Every line of the material below should be retyped exactly.

● ● ●

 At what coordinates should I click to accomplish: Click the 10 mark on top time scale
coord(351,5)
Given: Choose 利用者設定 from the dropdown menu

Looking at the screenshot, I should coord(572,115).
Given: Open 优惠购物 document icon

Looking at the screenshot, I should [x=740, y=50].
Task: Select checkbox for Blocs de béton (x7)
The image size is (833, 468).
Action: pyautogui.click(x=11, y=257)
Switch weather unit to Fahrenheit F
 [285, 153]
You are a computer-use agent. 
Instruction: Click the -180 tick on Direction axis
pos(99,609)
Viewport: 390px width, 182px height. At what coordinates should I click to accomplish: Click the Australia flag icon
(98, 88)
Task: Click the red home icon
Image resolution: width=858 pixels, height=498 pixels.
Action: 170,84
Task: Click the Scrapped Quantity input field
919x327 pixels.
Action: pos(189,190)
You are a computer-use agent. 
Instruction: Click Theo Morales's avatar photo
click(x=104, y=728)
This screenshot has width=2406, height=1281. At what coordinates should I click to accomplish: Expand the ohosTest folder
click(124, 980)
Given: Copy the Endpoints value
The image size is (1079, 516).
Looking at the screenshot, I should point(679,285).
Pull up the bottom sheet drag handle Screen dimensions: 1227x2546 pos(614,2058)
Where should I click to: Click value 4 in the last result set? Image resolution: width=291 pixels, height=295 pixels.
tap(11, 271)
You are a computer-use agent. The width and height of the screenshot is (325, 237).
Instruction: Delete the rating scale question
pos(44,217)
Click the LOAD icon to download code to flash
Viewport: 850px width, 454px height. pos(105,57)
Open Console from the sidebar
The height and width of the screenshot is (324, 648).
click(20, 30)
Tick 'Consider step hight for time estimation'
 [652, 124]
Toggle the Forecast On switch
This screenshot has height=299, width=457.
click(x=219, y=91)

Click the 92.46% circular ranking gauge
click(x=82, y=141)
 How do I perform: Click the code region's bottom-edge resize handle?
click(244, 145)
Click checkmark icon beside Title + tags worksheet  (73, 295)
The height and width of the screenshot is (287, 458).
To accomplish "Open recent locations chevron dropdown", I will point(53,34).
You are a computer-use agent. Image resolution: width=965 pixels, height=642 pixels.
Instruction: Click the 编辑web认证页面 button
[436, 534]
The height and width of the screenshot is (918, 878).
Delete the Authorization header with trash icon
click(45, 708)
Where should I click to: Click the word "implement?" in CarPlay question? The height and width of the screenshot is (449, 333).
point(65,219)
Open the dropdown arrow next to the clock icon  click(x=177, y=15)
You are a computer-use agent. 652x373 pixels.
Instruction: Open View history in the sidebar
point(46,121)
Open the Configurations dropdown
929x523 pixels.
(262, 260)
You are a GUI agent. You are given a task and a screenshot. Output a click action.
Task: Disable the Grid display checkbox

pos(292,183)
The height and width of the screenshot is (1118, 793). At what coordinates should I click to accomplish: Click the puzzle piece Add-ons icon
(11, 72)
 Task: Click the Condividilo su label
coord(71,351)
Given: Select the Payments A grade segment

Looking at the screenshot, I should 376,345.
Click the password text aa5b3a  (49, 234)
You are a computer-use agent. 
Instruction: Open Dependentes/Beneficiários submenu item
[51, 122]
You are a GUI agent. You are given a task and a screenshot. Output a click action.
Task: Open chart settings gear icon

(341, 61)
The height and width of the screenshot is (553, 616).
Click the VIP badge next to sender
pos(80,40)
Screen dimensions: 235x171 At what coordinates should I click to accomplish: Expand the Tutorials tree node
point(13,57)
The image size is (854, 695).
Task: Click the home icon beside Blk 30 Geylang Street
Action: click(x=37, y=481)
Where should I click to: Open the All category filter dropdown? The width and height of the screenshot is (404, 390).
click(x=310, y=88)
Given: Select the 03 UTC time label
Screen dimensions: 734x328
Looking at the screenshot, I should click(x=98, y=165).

● ● ●

Task output:
 At what coordinates should I click to accomplish: Click the 10 mark on top time scale
coord(351,5)
Given: Choose 利用者設定 from the dropdown menu

Looking at the screenshot, I should coord(572,115).
Given: Open 优惠购物 document icon

Looking at the screenshot, I should [x=740, y=50].
Task: Select checkbox for Blocs de béton (x7)
The image size is (833, 468).
Action: pyautogui.click(x=11, y=257)
Switch weather unit to Fahrenheit F
 [285, 153]
You are a computer-use agent. 
Instruction: Click the -180 tick on Direction axis
pos(99,609)
Viewport: 390px width, 182px height. At what coordinates should I click to accomplish: Click the Australia flag icon
(98, 88)
Task: Click the red home icon
Image resolution: width=858 pixels, height=498 pixels.
Action: 170,84
Task: Click the Scrapped Quantity input field
919x327 pixels.
Action: pos(189,190)
You are a computer-use agent. 
Instruction: Click Theo Morales's avatar photo
click(x=104, y=728)
This screenshot has width=2406, height=1281. At what coordinates should I click to accomplish: Expand the ohosTest folder
click(124, 980)
Given: Copy the Endpoints value
The image size is (1079, 516).
Looking at the screenshot, I should point(679,285).
Pull up the bottom sheet drag handle Screen dimensions: 1227x2546 pos(614,2058)
Where should I click to: Click value 4 in the last result set? Image resolution: width=291 pixels, height=295 pixels.
tap(11, 271)
You are a computer-use agent. The width and height of the screenshot is (325, 237).
Instruction: Delete the rating scale question
pos(44,217)
Click the LOAD icon to download code to flash
Viewport: 850px width, 454px height. pos(105,57)
Open Console from the sidebar
The height and width of the screenshot is (324, 648).
click(20, 30)
Tick 'Consider step hight for time estimation'
 [652, 124]
Toggle the Forecast On switch
This screenshot has height=299, width=457.
click(x=219, y=91)

Click the 92.46% circular ranking gauge
click(x=82, y=141)
 How do I perform: Click the code region's bottom-edge resize handle?
click(244, 145)
Click checkmark icon beside Title + tags worksheet  (73, 295)
The height and width of the screenshot is (287, 458).
To accomplish "Open recent locations chevron dropdown", I will point(53,34).
You are a computer-use agent. Image resolution: width=965 pixels, height=642 pixels.
Instruction: Click the 编辑web认证页面 button
[436, 534]
The height and width of the screenshot is (918, 878).
Delete the Authorization header with trash icon
click(45, 708)
Where should I click to: Click the word "implement?" in CarPlay question? The height and width of the screenshot is (449, 333).
point(65,219)
Open the dropdown arrow next to the clock icon  click(x=177, y=15)
You are a computer-use agent. 652x373 pixels.
Instruction: Open View history in the sidebar
point(46,121)
Open the Configurations dropdown
929x523 pixels.
(262, 260)
You are a GUI agent. You are given a task and a screenshot. Output a click action.
Task: Disable the Grid display checkbox

pos(292,183)
The height and width of the screenshot is (1118, 793). At what coordinates should I click to accomplish: Click the puzzle piece Add-ons icon
(11, 72)
 Task: Click the Condividilo su label
coord(71,351)
Given: Select the Payments A grade segment

Looking at the screenshot, I should 376,345.
Click the password text aa5b3a  (49, 234)
You are a computer-use agent. 
Instruction: Open Dependentes/Beneficiários submenu item
[51, 122]
You are a GUI agent. You are given a task and a screenshot. Output a click action.
Task: Open chart settings gear icon

(341, 61)
The height and width of the screenshot is (553, 616).
Click the VIP badge next to sender
pos(80,40)
Screen dimensions: 235x171 At what coordinates should I click to accomplish: Expand the Tutorials tree node
point(13,57)
The image size is (854, 695).
Task: Click the home icon beside Blk 30 Geylang Street
Action: click(x=37, y=481)
Where should I click to: Open the All category filter dropdown? The width and height of the screenshot is (404, 390).
click(x=310, y=88)
Given: Select the 03 UTC time label
Screen dimensions: 734x328
Looking at the screenshot, I should click(x=98, y=165).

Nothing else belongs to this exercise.